Abstract

There is growing research on the linguistic features that most contribute to making second language (L2) speech easy or difficult to understand. Comprehensibility, which is usually captured through listener judgments, is increasingly viewed as integral to the L2 speaking construct. However, there are shortcomings in how this construct is operationalized in L2 speaking proficiency scales. Moreover, teachers and learners have little practical means of benefiting from research pinpointing the properties of learners’ oral performance that optimize or hinder their ability to be understood. There is thus the need for a tool to guide teachers on what to focus on in instruction in order to target more effectively the linguistic factors that matter most for being understood and to raise learners’ awareness about their abilities.
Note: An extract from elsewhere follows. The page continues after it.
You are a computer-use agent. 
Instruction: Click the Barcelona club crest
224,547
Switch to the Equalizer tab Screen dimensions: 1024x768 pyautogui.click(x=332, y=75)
To address this gap, this article reports on the development of an L2 English comprehensibility scale targeting the degree of perceived listener effort required for understanding L2 speech. The starting point was Isaacs and Trofimovich’s (2012) preliminary 3-level empirically based L2 English comprehensibility scale, restricted for use with learners from one first language (L1) background on a single task. Through focus group consultations and piloting involving nine Canada- and UK-based English for Academic Purposes teachers (target end-users) rating international university students’ speech samples drawn from Isaacs and Trofimovich’s (2011) unpublished corpus, the instrument was expanded to a 6-level scale through iterative revisions. The resulting formative assessment tool is intended for use with pre- and in-sessional university students from mixed L1 backgrounds on academic extemporaneous speaking tasks to support their oral language development.